Getting the picture

A surveillance system based on artificial intelligence promises to give clear, unequivocal pictures of those caught on CCTV committing crimes. The system, developed at the University of Portsmouth, improves CCTV image quality by ‘selectively’ enhancing sequences of video footage.

CCTV images seen on television often appear fuzzy or blurred because they are captured on video. ‘Take a CCTV camera that costs £20,000,’ said Dr David Brown from the university’s Institute of Industrial Research. ‘It has excellent optical lenses but once the image goes to video the tape can stretch or it ages and is nowhere near the quality you need.’

When prosecutors present CCTV footage in court they are usually working off a small number of images that mitigate against the defendant or defendants. These single frames are found in the miles of tape police have at their disposal.

The images are usually of poor quality and have to be enhanced using interpolation, a mathematical method of creating missing data. An image can be increased from 100 to 200 pixels through interpolation. While there are many methods of interpolation — one simple way is to generate a new pixel by using the average of the value of the two pixels on either side of the one to be created.

‘So what happens is you enlarge an image and it goes “blocky” because it is guessing where the pixels are and they are often not there at all. You can’t go to a court with a picture like that,’ said Brown.

One solution is to store the video at higher quality, but this requires more storage capacity and is costly.

Lewis Hibell, a PhD student at the university, has devised a method of selective enhancement to reconstruct the original image. This can be achieved by exploiting the fact that different frames of video contain slightly different pieces of data.

Multiple frames are taken from video footage, all of which are different due to the subject moving slightly or the light source changing. Areas of interest in the picture are then identified and separated from the remainder of the video. These areas are used to generate a single stationary clear image of the subject from the video source.

‘This is all about selective enhancement,’ said Brown. ‘We put what we want to see in a box and enhance only what is in the box. Take a person walking down the street: we remove them from the scene, enhance them and place them back into the scene. You can then subdivide the picture and do further enhancement, say to a person’s arm.’

Hibell pointed out that there are already algorithms that can enhance a poor-quality picture, but they tend to be applied to single images and not a sequence. the newly developed system presents good-quality images in a series of frames.

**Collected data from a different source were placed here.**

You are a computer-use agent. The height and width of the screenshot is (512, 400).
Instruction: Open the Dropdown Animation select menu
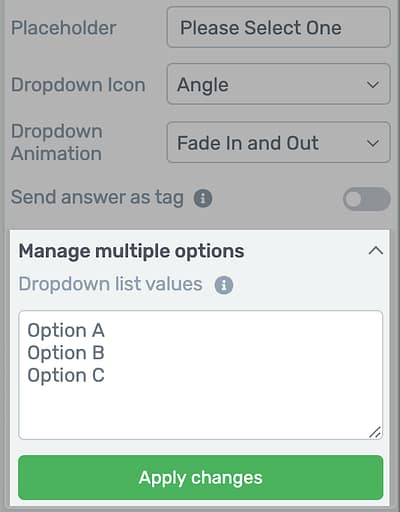tap(278, 142)
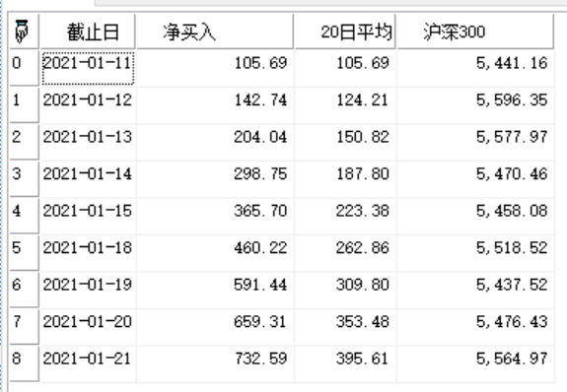Click the 沪深300 column header
Image resolution: width=567 pixels, height=392 pixels.
(475, 32)
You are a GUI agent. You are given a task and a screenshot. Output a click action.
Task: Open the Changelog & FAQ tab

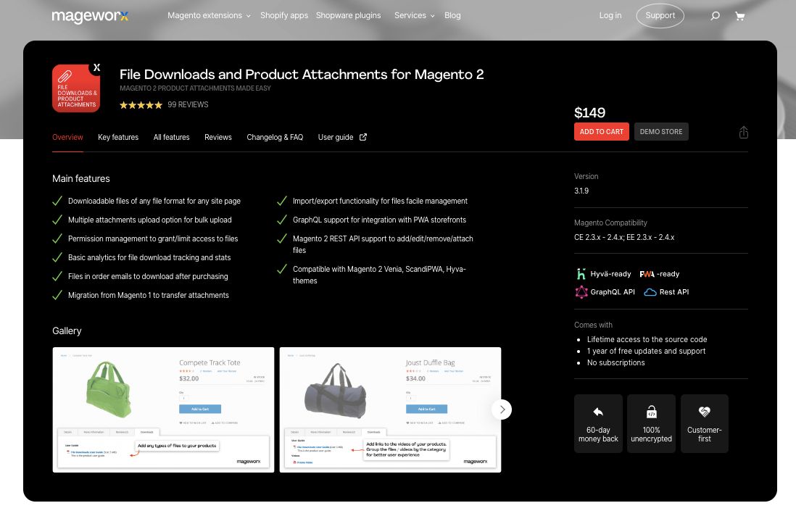(x=275, y=137)
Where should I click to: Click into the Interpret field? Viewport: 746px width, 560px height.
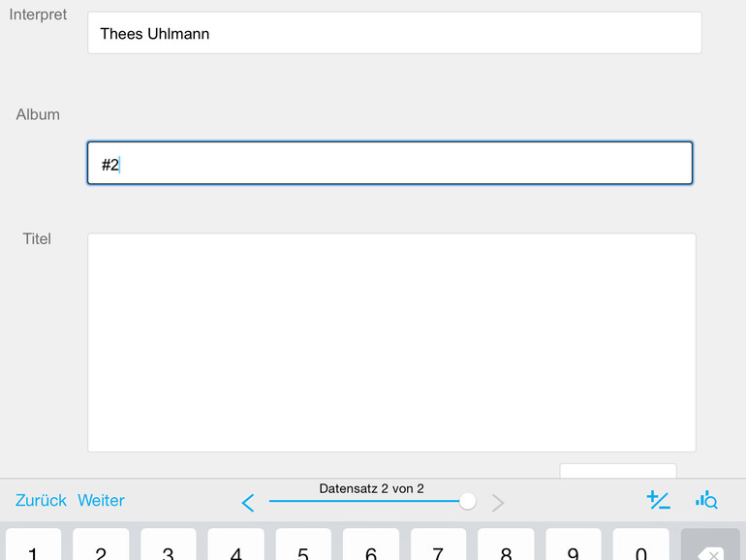tap(394, 34)
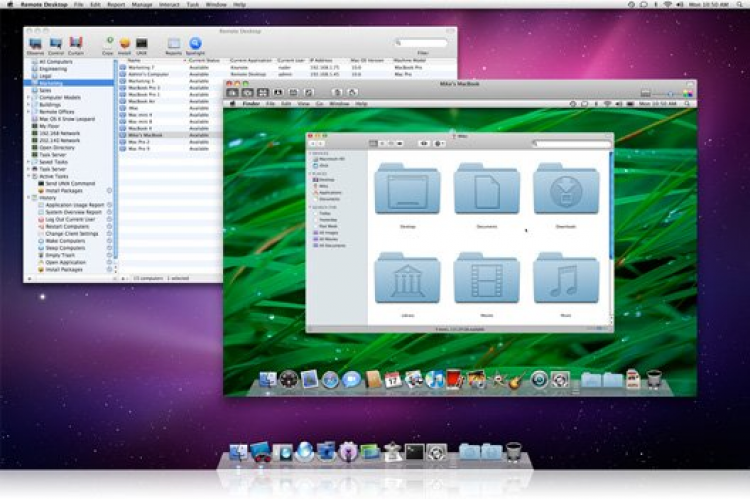Click the Control toolbar icon

click(x=56, y=44)
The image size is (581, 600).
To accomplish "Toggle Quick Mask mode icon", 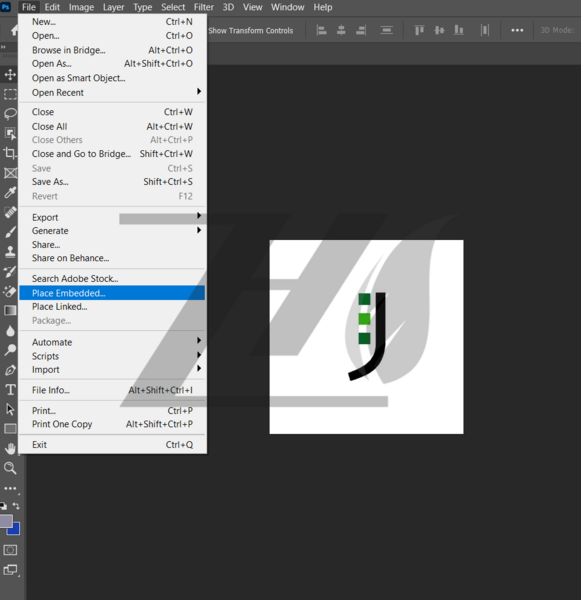I will (10, 550).
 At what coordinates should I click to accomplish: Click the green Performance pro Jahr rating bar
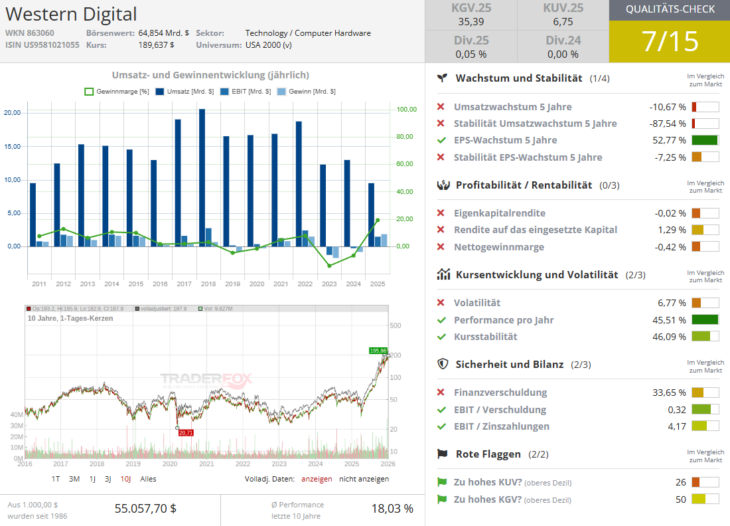(x=704, y=320)
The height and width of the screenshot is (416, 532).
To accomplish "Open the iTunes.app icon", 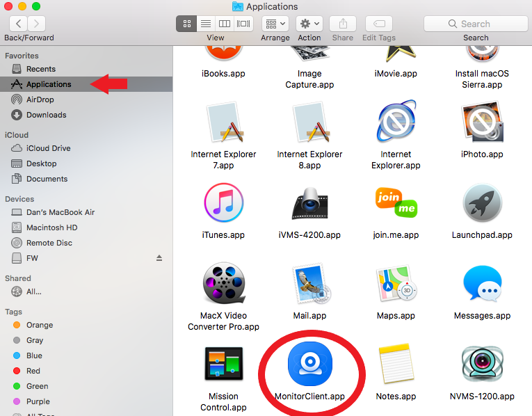I will [223, 203].
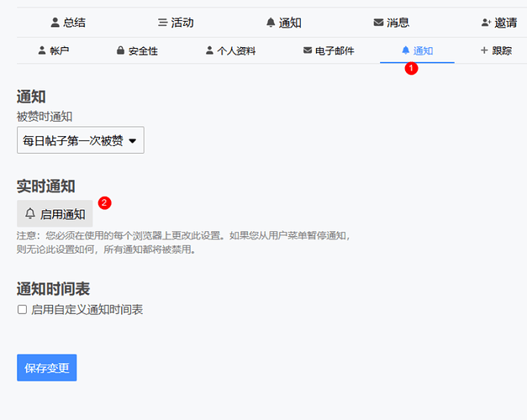Click the bell icon inside the 启用通知 button

(31, 213)
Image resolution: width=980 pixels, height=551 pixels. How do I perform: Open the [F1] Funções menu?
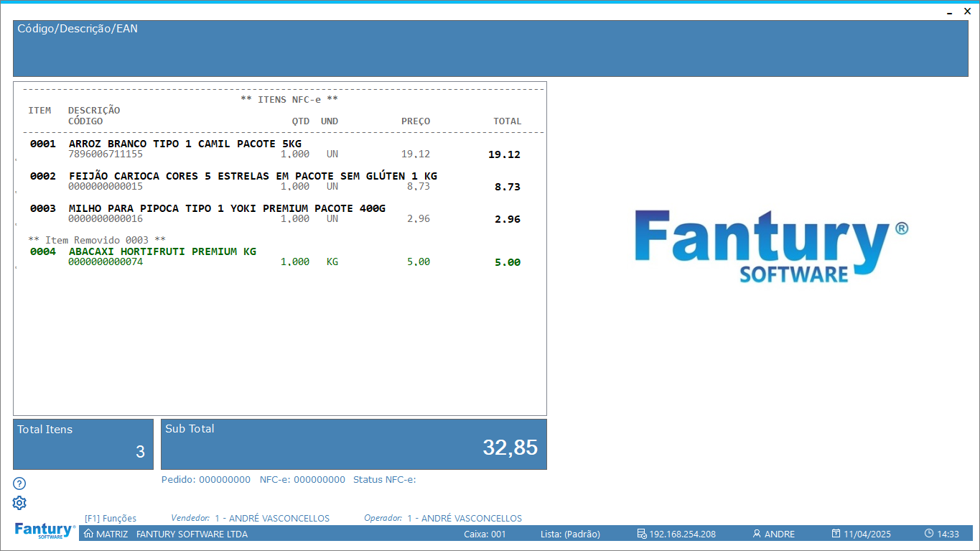111,518
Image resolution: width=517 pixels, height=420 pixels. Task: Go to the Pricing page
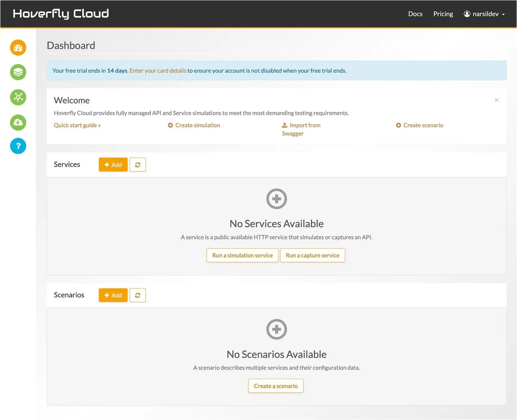click(x=443, y=14)
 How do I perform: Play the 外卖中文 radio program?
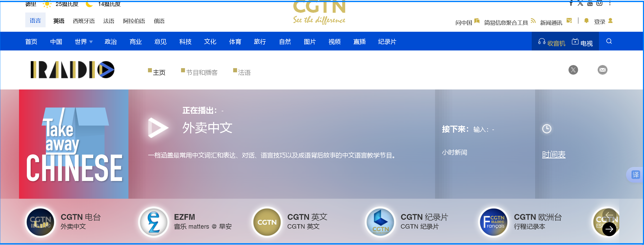click(x=158, y=128)
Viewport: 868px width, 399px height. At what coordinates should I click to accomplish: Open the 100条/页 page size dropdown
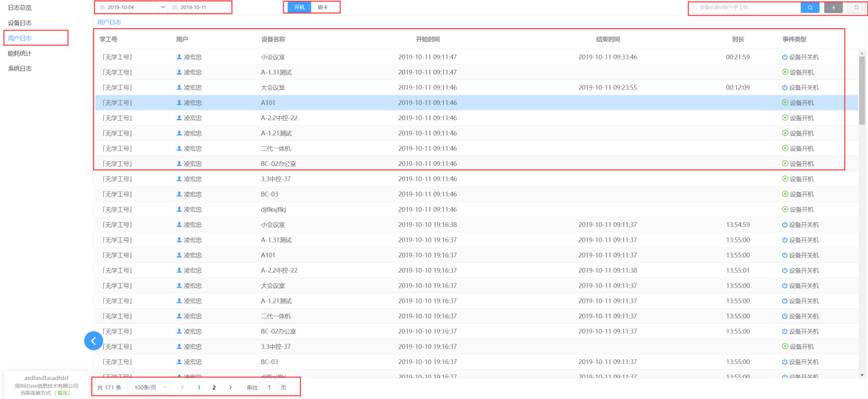[148, 387]
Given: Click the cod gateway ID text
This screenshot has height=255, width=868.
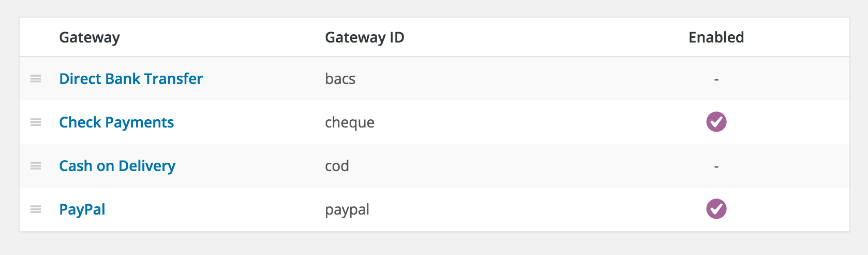Looking at the screenshot, I should tap(337, 166).
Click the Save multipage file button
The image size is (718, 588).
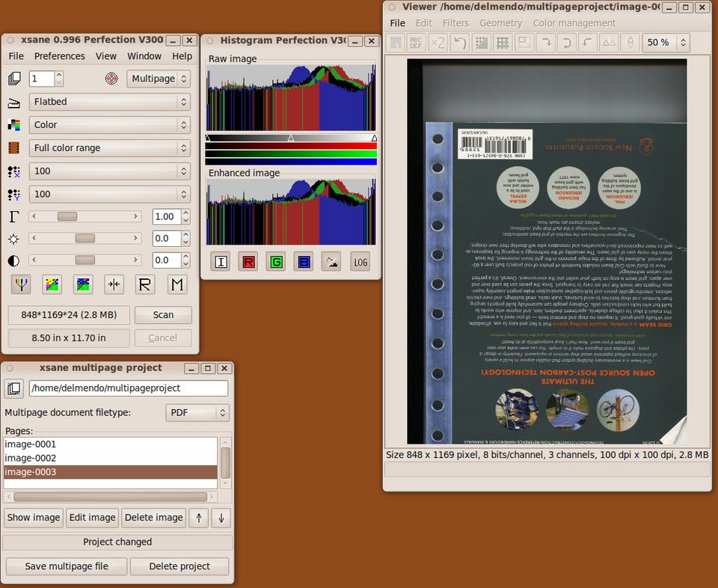[67, 566]
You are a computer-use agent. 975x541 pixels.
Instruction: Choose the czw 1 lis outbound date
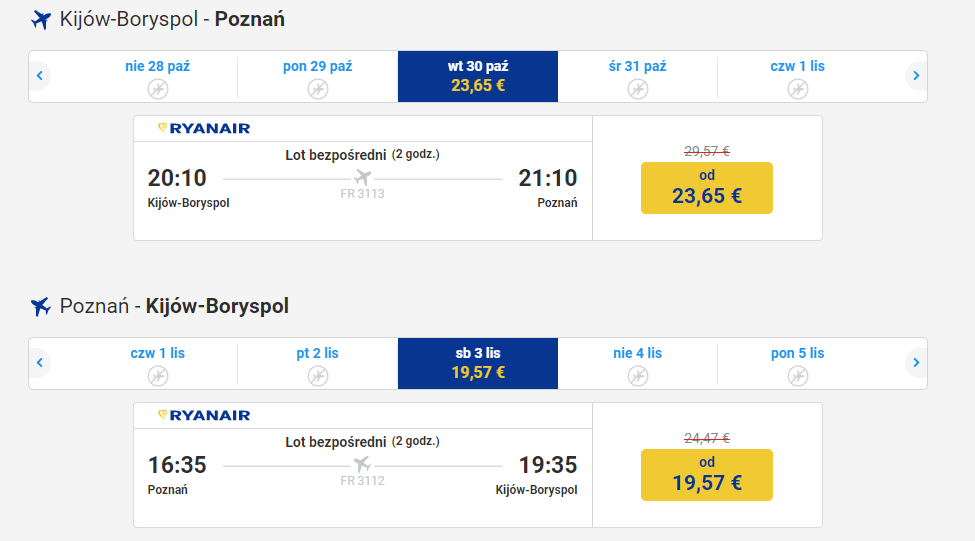coord(798,76)
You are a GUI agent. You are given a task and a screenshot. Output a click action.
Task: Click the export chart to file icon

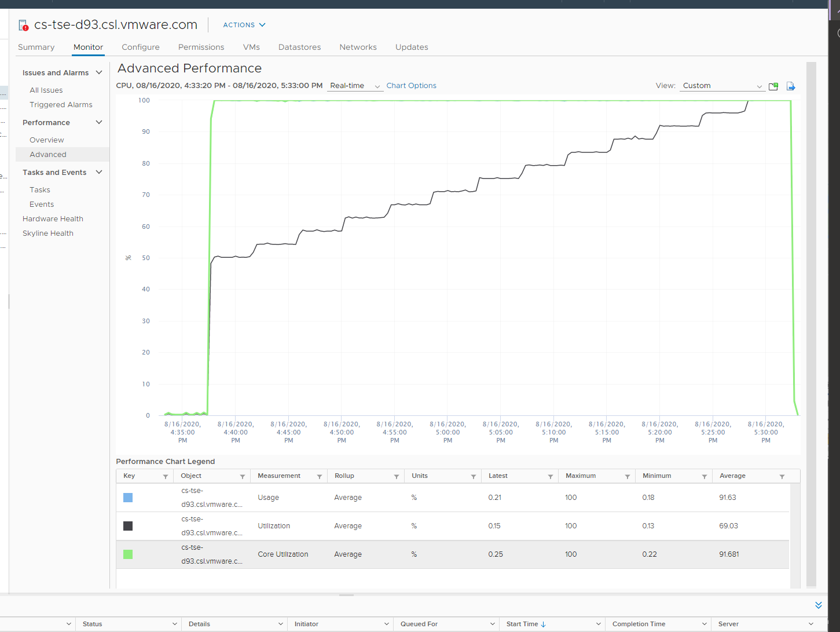point(791,86)
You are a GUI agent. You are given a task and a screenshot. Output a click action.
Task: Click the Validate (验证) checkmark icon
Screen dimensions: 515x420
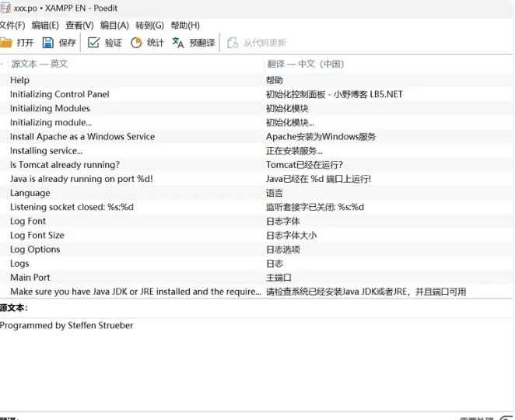coord(94,43)
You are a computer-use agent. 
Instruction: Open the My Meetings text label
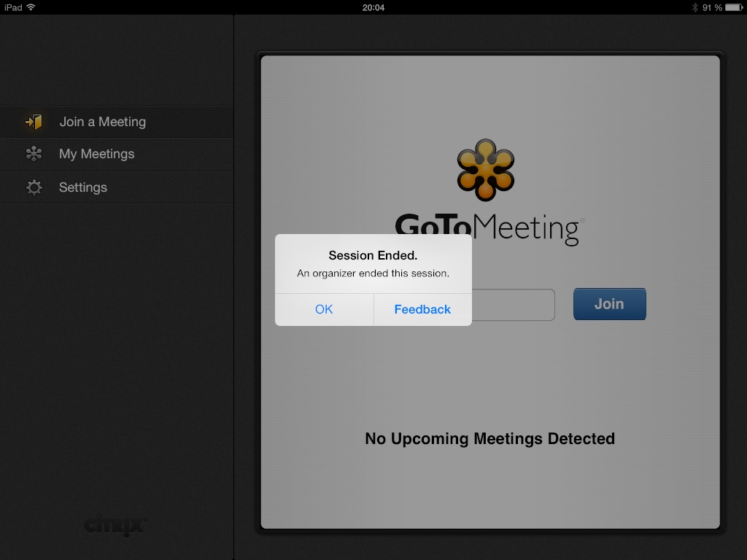pyautogui.click(x=96, y=154)
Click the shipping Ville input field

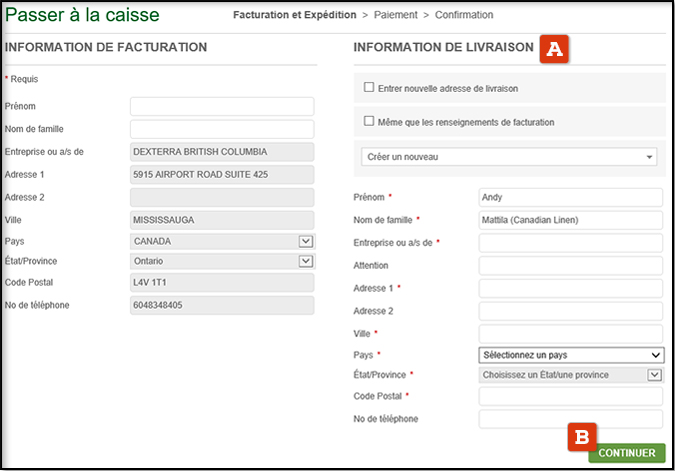(x=571, y=333)
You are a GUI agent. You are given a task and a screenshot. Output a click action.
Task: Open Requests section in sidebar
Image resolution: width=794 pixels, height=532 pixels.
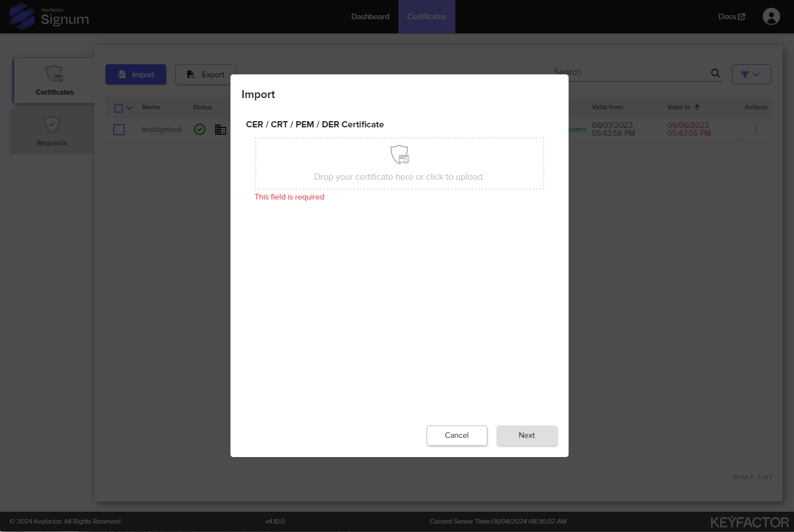point(52,131)
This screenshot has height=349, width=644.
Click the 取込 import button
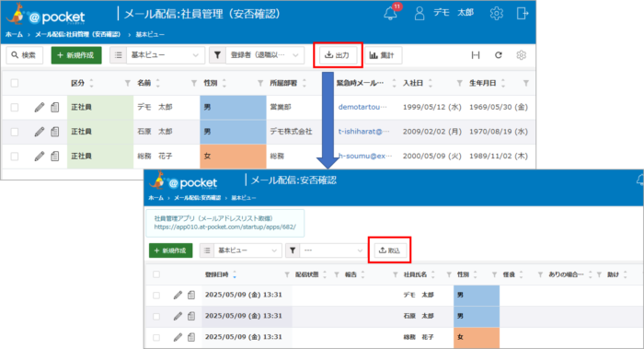[x=389, y=250]
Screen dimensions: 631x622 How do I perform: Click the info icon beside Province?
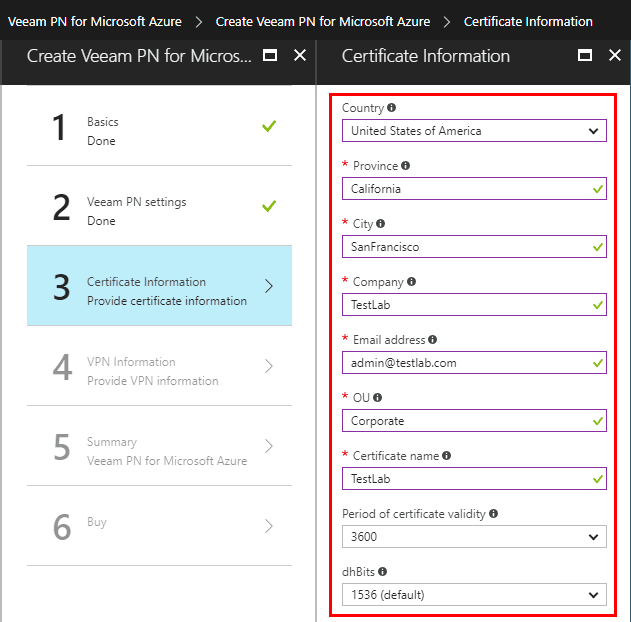[x=405, y=166]
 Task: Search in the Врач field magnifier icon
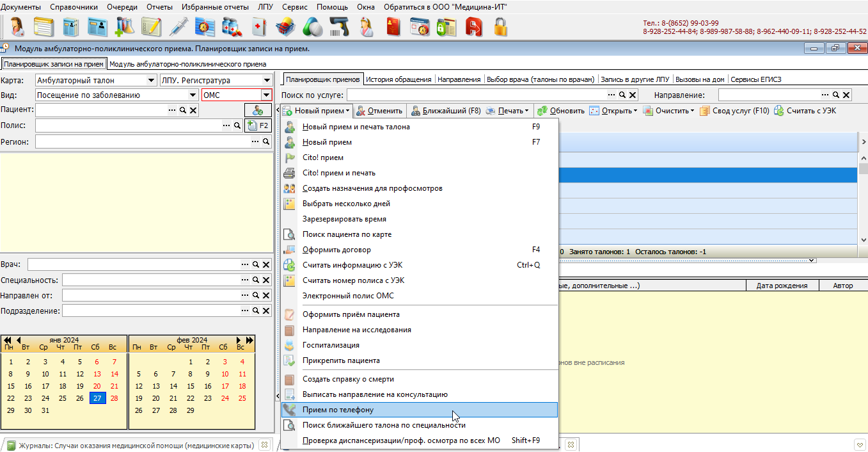coord(255,264)
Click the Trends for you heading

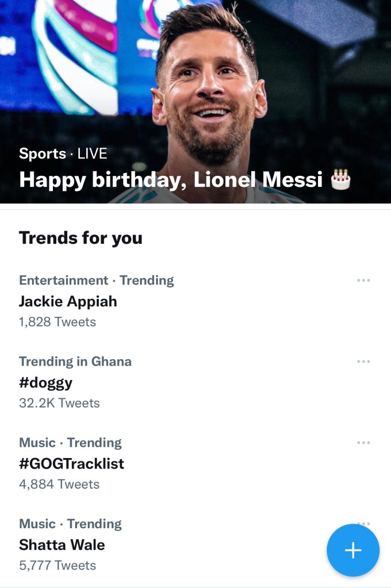pyautogui.click(x=81, y=238)
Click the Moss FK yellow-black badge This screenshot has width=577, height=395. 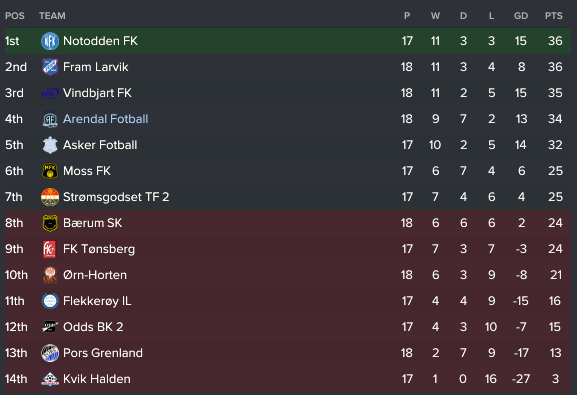coord(50,171)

The artificial intelligence/machine-learning aspect of the research is the neural network being used. ‘This is a new neural network I have created known as a Self-Delaying Dynamic Network (SDN). The use of a neural network means that we do not have to specify the way in which pixels or pieces of the image are combined or chosen,’ said Hibell.

He added: ‘The network is shown examples of the problem and examples of answers to that problem. It then learns how to perform the processes required to produce the answer.

‘The use of a neural network makes the system very robust and capable of working on very noisy data. It is this adaptability that will allow the network to cope with different levels of motion between frames and other standard issues for image processing techniques such as lighting level and blur.’

Hibell said it should be possible for a trained network to be written on to a chip, which could then be used at almost any stage in a CCTV system. ‘They could be placed in cameras, but that would then mean having to modify them. The ideal place would be back at the control room,’ added Hibell.

‘The existing camera systems could then remain the same. A device containing the network chip could be fed with frames direct from a camera source or from existing storage/processing equipment in the control room.’

In future the network chip could be embedded directly into the camera operators’ console to allow them to enhance a section they are viewing just by pressing a button or clicking on an icon.

Jason Ford